Cursed tech exhibit C: My Samsung is a house of madness

The problem: Oh god, where do I start? Also Bixby. Always Bixby. The most cursed tech of all tech if ever there was one.

How long has this been going on?: At best guess, the day directly after I’d owned it for exactly two years..

Cursed technology
A great phone when not possessed.

Signing up for a three year payment plan on my Samsung S20 FE seemed like such a good idea at the time. Less to pay each month, a great phone and as long as I didn’t drop it, then it should make it to three years relatively unscathed yeah? Well that was the plan and somehow I convinced myself to conveniently forget that phones are usually good for about 18 months and then things get a little squirrelly.
Because after 28 months now, it has been dropped, quite a few times and I’m sure this has contributed to it greatly becoming cursed tech. (Bixby on the other hand was broken cursed tech as soon as it came on board but I’ll get to that in a sec.

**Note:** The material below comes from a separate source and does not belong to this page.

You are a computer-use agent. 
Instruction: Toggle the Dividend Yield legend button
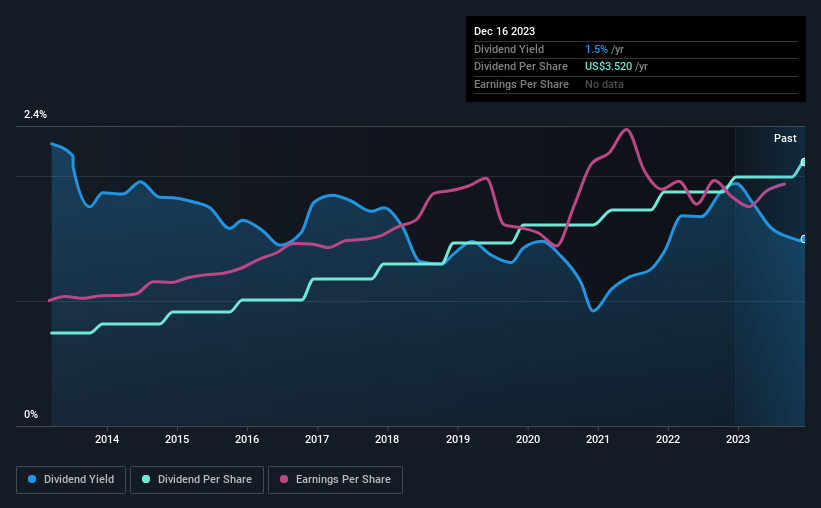(x=71, y=480)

Recently:

-My phone started beeping like an alarm and was calling Triple 0 (Australian emergency services number) until I stopped it before I was asked if I wanted police, fire or an ambulance. This was in the middle of one of my breakfast radio shows so I don’t know what the emergency it thought was going on at that moment, maybe third degree burns from accidentally spilling hot coffee on myself?

-Any prolonged signs of either quirky possibly cursed tech behaviour or freezing up gets a reset. Which has worked 99.82% of the time. The 0.18% came about the other morning walking to work where it got a reset and then just decided that no, I wasn’t allowed into my own phone no matter how much I pleaded. Five resets and a power down and up later and it suddenly recalled that yes, I was okay to access my own stuff and finally let me in. Paranoid bastard.

-One of my lenses seems so banged up (from the falls that have cracked the glass cover) that now I can’t take normal shots without them looking like a great dust cloud suddenly blew in and obstructed the view. So it’s extremely close up or zoom out as far as I can go but for day to day stuff? Forget about it.
(Interestingly while writing about this I did see how much a replacement bit of glass would be – about five bucks on AliExpress! So one has been ordered!)

-It Bluetooths fine most of the time. It’s when I’m really getting into a song that it decides it doesn’t want to listen to it and stops it without reason.

-And Bixby. Mother of gods, Bixby. So bad, so broken it should have a segment all to itse- oh wait.

The problem: Bixby.

How long has this been going on?: Since someone thought it was a good idea to put it on phones and make it impossible to kill.

So much cursed tech, so little time

Bixby is the personal assistant you always wanted, provided you wanted to be annoyed at the worst times or wanted your PA to appear when you least expected it. You can summon it via the usual means (yelling ‘Hey Bixby.) but I’ve found out across the last two years that my Bixby responds to just about everything else, especially the boss. He could be talking about golf or the trouble in the Ukraine and somehow a random word in his conversation is enough of a trigger for Bixby to spring out of its digital cave ready to answer a question no one asked.
A couple of months ago I was doing a break on air and it piped up in my pocket with ‘I’m sorry, I just didn’t catch that.’ (Maybe it was enjoying the show?)
Oh and it loves going off in movies. Usually in the exciting bits – when else would I like to ask my idiot PA a strange question.

Funnily enough, I haven’t actually used Bixby for anything useful because I fear that if I do, it’ll increasingly pop up time and time again because it thinks I actually need it now, which I do not. The Google and Amazon Alexa devices leave me along across the day but Bixby is the overgrown idiot puppy that I’m not sure understands English.
It certainly doesn’t understand timing.
I’m sure if I end up in a nasty car crash, something the paramedics say to me will probably trigger it again and it’ll ask if it can help me by searching for something.

I’m sorry, I’m having trouble searching for ‘life saving surgery..’

-Bixby on my phone

Cursed technology I tell you, cursed. I’m surrounded by it! Anyone else?